Nairo Quintana and Urban Cyclist Imaginaries

IMG_0294 Last week began the Giro d’Italia, one of bicycle racing’s most important international stage events. Colombians are well-represented in the race, and two in particular, Rigoberto Urán and Nairo Quintana, are expected to be top finishers.

As of today, Urán is doing very well–he’s in third place–but the race is still young and for weeks commentators here have said they think it will be Quintana who pulls off the win, given his second place finish in last year’s Tour de France and the fact that he and his Movistar team are in tip-top shape.

Quintana is a prominent national figure here, and he fits the classic stereotype of the Colombian racer from humble countryside origins who started riding bikes as transportation and turned into a international bicycle racing sensation. Everyone here knows the prototype. People are especially quick to refer to Lucho “el Jardinerito [Little Gardener] de Fusagasugá” Herrera, the great Colombian pioneer of European racing in the 1980s and early-90s. They almost always observe that he developed his formidable talents, legs, and lungs as a gardener riding to and from his jobs through the mountains outside of Bogotá on a bicycle weighed down with tools. Indeed the gardener with his weed-whacker, rakes, and shovels strapped onto a bicycle is a very common sight here in Bogotá.

Quintana is soft-spoken and timid, grew up in a family of potato and maize farmers in the Department of Boyacá (a department known as especially bicycle-crazy), and got his first bicycle at a young age whereupon he built his stamina and powerful legs as a transportation cyclist running deliveries around the farm and riding to school through Boyacá’s mountainous terrain. In his teens, he began riding with serious sport cyclists, though with casual intentions, and blew everyone away. With training and experience, he has become one of the most formidable escarabajos in Colombian cycling history, escarabajo being a term that means “beetle” and refers to the world-renowned abilities of Colombian racers to climb mountains. Colombia’s best international racers all come from the mountainous regions–Boyacá, Antioquia, Valle del Cauca, and Cundinamarca–and once you see how steep these mountains are, not to mention the high altitudes at which people here ride, it’s no surprise they do so well internationally.
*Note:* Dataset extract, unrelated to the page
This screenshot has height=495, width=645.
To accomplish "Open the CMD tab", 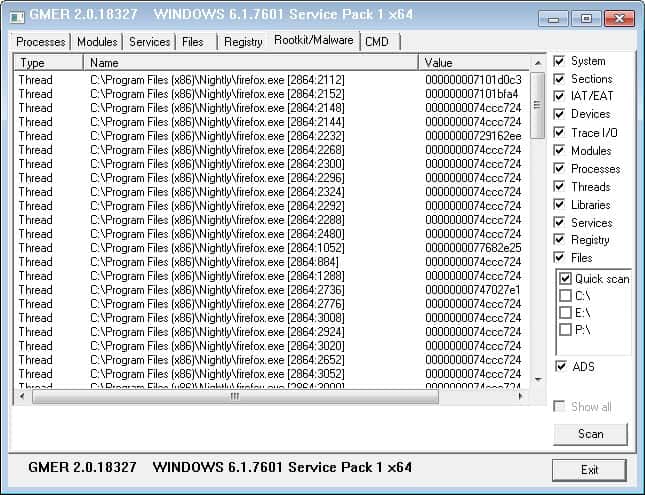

IMG_1737Bicycling is, according to everyone, Colombia’s second sport, behind soccer. But as one friend here has pointed out, all of Colombia’s glories in international sport come from cycling, not soccer. Here in Bogotá, it’s not unusual to see people riding the streets–during Sunday Ciclovías and on any given weekday in the middle of rush hour traffic–out for a brisk ride on an expensive racing bike and full team kit, evoking the glories of Colombian racers like Quintana. As you leave the city and enter the Cundinamarca countryside, especially during the weekend, the numbers of sport riders surge, as does mountain biking; Colombians have developed a reputation as enthusiastic and highly competitive in mountain biking as well. (The photo here is Colombia’s largest mountain bike race that took place a couple of months ago in Boyacá with 690 participants, most of them from Bogotá.)
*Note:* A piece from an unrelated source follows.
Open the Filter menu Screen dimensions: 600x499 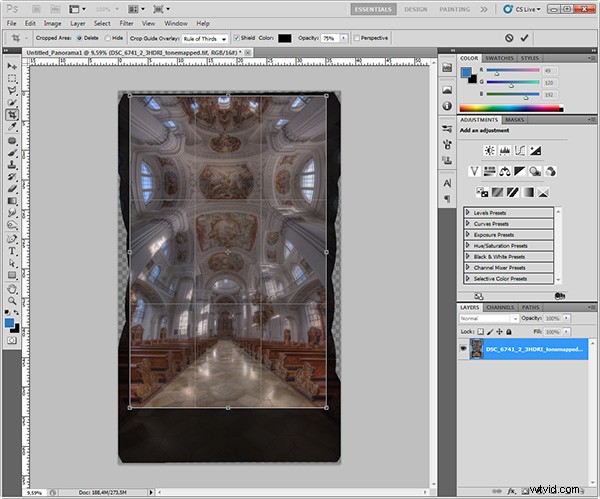(x=126, y=23)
How do these sporting imaginaries relate to the urban cyclist? Obviously I can’t ask the hundreds of thousands of everyday cyclists, nor can I get in other people’s heads. But it’s pretty clear to me that there is no single imaginary of the urban cyclist, or that it necessarily has much to do with sport. For the majority of bicycle users–these being low income men (mostly, though women ride bikes too)–the imaginary of the bicycle is about convenience, saving money, and saving time, of being free of getting stuck in buses or traffic jams that affect getting to and from work, all set against a backdrop of a struggle for a livelihood. For others, many of them young, educated, and new to the bicycle, it is connected to efforts to reimagine Bogotá as a sustainable city (in fact, the city recently won a prize at the World Urban Forum in Medellín last month for, among other ecological initiatives, its promotion of bicycle transportation). For an even smaller number, it’s about associating with transnational urban trendiness and chic fashion. For still others, it is imagining themselves as active and healthy through their participation in recreation. These are not mutually exclusive imaginaries, and they overlap.

IMG_2094But for some it’s clear that the prominence of Colombia’s competitiveness in bicycle sport gives important symbolic significance and legitimation to their everyday practice of getting around. As a friend involved in bicycle activism observed, “Although riding as an urban cyclist isn’t sport, there’s a tie many of us feel to this history and its glories. It gives you passion and can help you in certain moments. It’s the same heart, the same feeling.”

The lines between the imaginaries of urban transportation cycling and sport, in other words, can blur here. As one of my informants recounted to me, Nairo Quintana himself said in an interview that drivers need to recognize that the next time they cut off a cyclist they might be cutting off a future champion. The bicycle, Quintana said, should be given the status it deserves, whose potential for transportation and sports are equally important to Colombians.